This brings to mind the figure of the bishop Petros who is supposed to have collected the relics of the martyrs, according to our text. It is just possible that the name of the late 4th-century bishop, who was highly revered after his death, was used by the hagiographer in the role of the inventor of the saints’ relics. It is even likelier, however, that this was the martyred early fourth-century bishop Petros I of Sebaste, who is attested in the Greek version of the Life of *Gregory the Illuminator by Agathangelos (Garitte 1946, 229-230) and in the Martyrdom of Athenogenes of Pedachthoe (see E02998). Gregory of Nyssa in his Letter 1 reports attending the commemoration of a certain Petros, celebrated in Sebasteia, in the same period as the local martyrs (the Forty?) (see E01304). For a discussion of the sources, see: Devos 1961.
A central aspect of this cult, reflected in the text, is the broad distribution of the martyrs’ relics, which is alluded to in paragraphs 10 and 13: Satan and the persecutors appear preoccupied with the prospect of Christians ‘filling the world’ with relics of these saints. Indeed it seems that by the 370s several shrines of the Forty Martyrs had been founded in various parts of Cappadocia. The broad distribution of the relics and the emergence of several centres of cult seem to have been objected by some people, as suggested by the composition of the so-called Testament of the Forty Martyrs (see E00255), which claimed that all the relics should be collected at the shrine of the village of Sareim in Pontus. The Testament was probably composed having a version of the Martyrdom of Forty Martyrs in mind, since it reproduces almost fully the list of the martyrs’ names, with a very few minor differences.
Finally, our text seems to have been part of a broader hagiographic corpus associated with Sebaste. This is suggested by the fact that the name of the provincial governor Agrikolaos (Agricola) appears also in other hagiographical accounts associated with the city, such as the Martyrdom of *Blasios and his companions (BHG 276), the Martyrdom of *Eustratios and his companions (BHG 646), and the Martyrdom of *Athenogenes of Pedachthoe (BHG 197b, E02993, E02996).
Bibliography
Text:
von Gebhardt, O. L. Acta Martyrum Selecta. Ausgewählte Märtyreracten Und Andere Urkunden Aus Der Verfolgungszeit. Berlin 1902.
Further reading:
Devos, P. "Saint Pierre 1er, Évêque De Sébastée, Dans Une Lettre De Grégoire De Nazianze." Analecta Bollandiana 79 (1961): 346-60.
Garitte, G. Documents pour l’etude du livre d’ Agathange, Studi e Testi 127, Città del Vaticano 1946.
Karlin-Hayter, P. "Passio of the Xl Martyrs of Sebasteia. The Greek Tradition: The Earliest Account (BHG 1201)." Analecta Bollandiana 109 (1991): 249-304.
Maraval, P., ‘Les premiers développements du culte des XL Martyrs de Sébastée dans l’Orient byzantin et en Occident’, Vetera Christianorum 36, 1999, 193–211.

RECORDED DATA:
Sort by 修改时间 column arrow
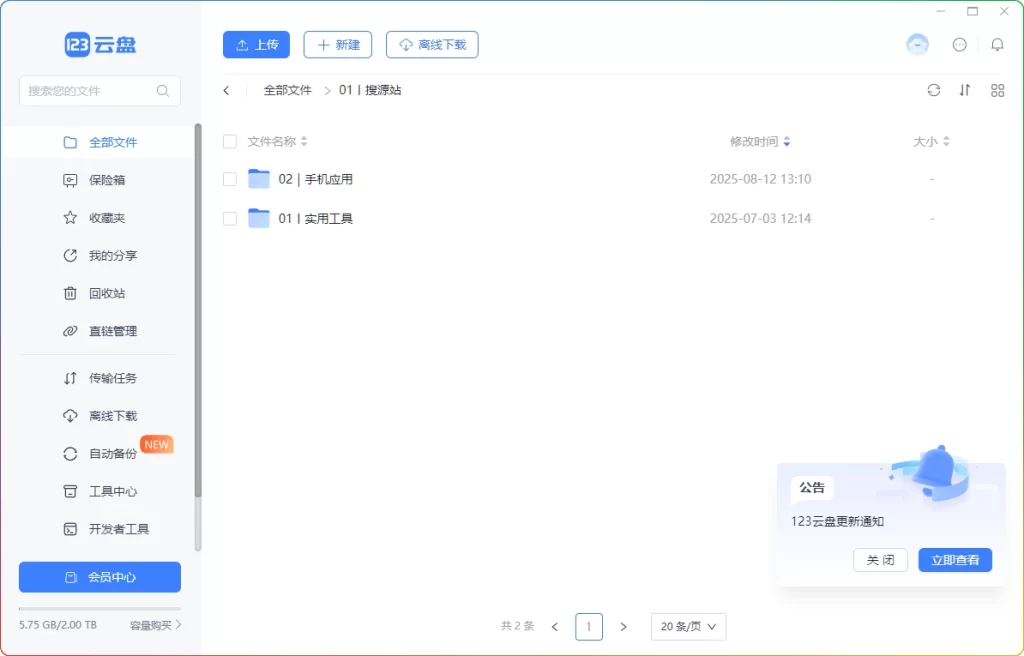Viewport: 1024px width, 656px height. 787,142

EXERCISE DETAILS:
According to the commentary on the Forty Martyrs, where did the Testament of the Forty Martyrs claim that all the relics should be collected? The data stands apart from the commentary on the Forty Martyrs and is separate material.

RESULT OF THIS TASK:
At the shrine of the village of Sareim in Pontus.